So I just canceled my Alter Saber Lily preorder, leaving just Yoko Bounty Hunter Version as this month's singular preorder. I've been trying to whittle down my anime expenditures as of late, reflected in the rhetoric 2-3 posts of the past month or two. I'm in that horrible middleground that most people that consider themselves otaku, are not. In fact, most of the DC.com audience seem to be on one side of the fence or the other. They're either 17-21 year-olds who have a part time job or rich parents and no obligation to pay bills and buy a lot of figures, or they're adults who have "made it" and can buy whatever the hell they want with reckless abandon because they're masters of science or art. (Or they're poor and they mention how they can't buy molded hunks of plastic here and there) In any event, I have yet to finish my degree, and I've (stupidly) mortgaged about 5 years of my life now over buying said hunks of plastic. The fact that they're all extremely limited in production was part of why I didn't stop in the first place, but I sort of want my tale to have a happier ending. Continuing to have no diploma and a mediocre job will only lead to a mediocrely diploma-free existence.

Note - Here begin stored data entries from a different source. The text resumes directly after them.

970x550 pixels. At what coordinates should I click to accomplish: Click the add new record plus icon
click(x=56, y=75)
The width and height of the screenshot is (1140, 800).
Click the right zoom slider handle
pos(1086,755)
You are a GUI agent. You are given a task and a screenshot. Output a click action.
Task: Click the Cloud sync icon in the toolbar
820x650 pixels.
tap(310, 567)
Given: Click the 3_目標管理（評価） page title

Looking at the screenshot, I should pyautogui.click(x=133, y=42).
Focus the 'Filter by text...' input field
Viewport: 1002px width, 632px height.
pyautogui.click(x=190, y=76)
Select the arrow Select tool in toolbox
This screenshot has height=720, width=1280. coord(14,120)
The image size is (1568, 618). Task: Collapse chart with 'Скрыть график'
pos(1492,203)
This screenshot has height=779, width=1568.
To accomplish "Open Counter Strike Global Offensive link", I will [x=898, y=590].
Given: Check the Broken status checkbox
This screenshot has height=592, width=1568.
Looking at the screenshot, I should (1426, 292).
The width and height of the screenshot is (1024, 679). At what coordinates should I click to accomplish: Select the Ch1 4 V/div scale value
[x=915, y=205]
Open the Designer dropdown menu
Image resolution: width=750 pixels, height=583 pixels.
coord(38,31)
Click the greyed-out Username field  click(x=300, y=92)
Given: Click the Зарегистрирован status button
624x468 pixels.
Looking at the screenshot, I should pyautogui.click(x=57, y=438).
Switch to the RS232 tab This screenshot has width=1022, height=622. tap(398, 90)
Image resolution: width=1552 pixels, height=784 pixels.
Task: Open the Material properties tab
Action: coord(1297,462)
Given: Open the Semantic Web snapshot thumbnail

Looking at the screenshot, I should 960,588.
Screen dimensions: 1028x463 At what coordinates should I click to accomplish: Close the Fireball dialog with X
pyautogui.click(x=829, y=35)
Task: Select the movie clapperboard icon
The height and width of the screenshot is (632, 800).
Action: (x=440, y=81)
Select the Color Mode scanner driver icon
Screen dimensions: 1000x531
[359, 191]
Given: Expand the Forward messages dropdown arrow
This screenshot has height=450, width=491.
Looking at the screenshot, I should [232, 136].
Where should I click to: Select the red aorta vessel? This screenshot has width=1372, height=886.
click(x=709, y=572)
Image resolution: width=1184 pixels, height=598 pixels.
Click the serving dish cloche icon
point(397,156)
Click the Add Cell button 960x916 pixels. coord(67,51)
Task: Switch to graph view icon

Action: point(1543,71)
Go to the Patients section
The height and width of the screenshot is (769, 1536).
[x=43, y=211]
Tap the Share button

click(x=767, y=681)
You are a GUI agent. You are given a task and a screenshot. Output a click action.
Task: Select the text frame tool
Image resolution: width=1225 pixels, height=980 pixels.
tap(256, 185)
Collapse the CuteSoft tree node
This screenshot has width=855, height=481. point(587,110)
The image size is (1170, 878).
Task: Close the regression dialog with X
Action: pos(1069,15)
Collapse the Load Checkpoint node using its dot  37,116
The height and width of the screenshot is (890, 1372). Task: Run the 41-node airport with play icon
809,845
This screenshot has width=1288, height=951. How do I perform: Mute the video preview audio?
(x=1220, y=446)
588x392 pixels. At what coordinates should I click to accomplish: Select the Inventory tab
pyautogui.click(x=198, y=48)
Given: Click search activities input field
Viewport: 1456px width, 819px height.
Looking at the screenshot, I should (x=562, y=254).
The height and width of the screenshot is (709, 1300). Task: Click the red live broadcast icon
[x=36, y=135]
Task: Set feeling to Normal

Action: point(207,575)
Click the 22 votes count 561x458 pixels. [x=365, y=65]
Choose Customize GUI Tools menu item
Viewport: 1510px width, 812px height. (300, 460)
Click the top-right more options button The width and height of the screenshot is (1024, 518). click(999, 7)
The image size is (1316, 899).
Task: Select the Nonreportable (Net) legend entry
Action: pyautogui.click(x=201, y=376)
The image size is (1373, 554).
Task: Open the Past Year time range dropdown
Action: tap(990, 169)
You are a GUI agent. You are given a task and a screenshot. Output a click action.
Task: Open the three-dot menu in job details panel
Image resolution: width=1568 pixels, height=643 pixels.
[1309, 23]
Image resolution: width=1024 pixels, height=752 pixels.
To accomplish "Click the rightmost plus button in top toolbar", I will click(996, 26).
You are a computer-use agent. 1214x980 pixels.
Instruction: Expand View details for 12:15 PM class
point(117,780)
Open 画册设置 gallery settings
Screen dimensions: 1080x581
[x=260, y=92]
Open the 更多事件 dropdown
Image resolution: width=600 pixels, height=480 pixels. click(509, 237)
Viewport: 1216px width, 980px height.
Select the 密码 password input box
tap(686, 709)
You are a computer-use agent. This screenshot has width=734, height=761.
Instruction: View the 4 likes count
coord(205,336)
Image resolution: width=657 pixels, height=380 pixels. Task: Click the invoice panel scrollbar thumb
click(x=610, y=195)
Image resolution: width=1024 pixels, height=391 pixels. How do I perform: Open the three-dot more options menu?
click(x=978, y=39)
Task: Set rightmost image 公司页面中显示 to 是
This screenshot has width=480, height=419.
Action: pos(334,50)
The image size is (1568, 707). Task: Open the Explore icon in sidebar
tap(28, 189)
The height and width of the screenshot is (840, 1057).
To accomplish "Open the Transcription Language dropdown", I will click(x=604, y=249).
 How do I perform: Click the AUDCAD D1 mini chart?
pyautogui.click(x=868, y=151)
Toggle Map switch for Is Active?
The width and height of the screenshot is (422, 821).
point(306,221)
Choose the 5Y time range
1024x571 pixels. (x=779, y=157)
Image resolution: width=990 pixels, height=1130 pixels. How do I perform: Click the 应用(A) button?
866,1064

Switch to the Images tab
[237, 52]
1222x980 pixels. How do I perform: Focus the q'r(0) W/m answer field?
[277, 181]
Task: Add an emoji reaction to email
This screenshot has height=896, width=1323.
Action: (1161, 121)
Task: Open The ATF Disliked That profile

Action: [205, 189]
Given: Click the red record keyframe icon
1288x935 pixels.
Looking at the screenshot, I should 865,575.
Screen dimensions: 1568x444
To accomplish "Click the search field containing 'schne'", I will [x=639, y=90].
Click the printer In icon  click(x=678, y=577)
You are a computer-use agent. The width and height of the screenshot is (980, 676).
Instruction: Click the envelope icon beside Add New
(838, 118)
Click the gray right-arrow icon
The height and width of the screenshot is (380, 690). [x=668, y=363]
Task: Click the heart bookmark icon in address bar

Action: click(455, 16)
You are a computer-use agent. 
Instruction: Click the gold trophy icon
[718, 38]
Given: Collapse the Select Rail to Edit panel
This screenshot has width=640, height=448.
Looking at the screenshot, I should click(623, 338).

As I've said in the past on here, a change of scenery would be more than welcome, even a slight one to pop this bubble of routine would be nice. I think this is a nice start to that. Removing a figure that would've cost over $100 with shipping, that I can easily obtain on Yahoo Japan Auctions a few years from now when the economy has rebounded and I (hopefully) have a career, I feel, is definitely a good start. An occurrence like this is partially the reason why I stopped reading DC.com almost entirely. I know that if I read that site as much as I had been before, I would probably end up preordering and ordering a lot of things that I don't really need. I'm going to make a post about that later (I've been putting it off) but for now that one sentence explanation will suffice.
Buying unnecessary, aesthetically pleasing things is fun. I won't deny that. If I had to define myself I think perhaps I'd have to invent a new word: "hedomasochist". I overindulge with a lot of things, it's a real problem. Nothing bad yet, alcohol is kind of a turn off (I have no idea how something that makes someone feel so shitty would be addictive, so to alcoholics I sarcastically salute your vigor), never tried a drug in my life and have never really wanted to other than pot (I've had a contact high or two and they were fun, sue me for wanting to see what the real thing is like), not too much of a gambler because my logical brain intercedes killing any potential fun or profit. Mainly it's just with oral fixation - namely non-alcoholic drinks, and collecting stuff. And even with collecting I usually have a discerning eye. Uuuuuuunfortunately for me and many others, Japan makes too many well-crafted items of interest.
However, I've always had this thirst for travel, this wanderlust, in me. And keeping myself here is absolutely a masochistic act. If I ever forget this, my mind reminds me when I read any J-Blog and automatically think, "Wow I could be doing/seeing that right now," being ironically flanked by my PVC collection behind me.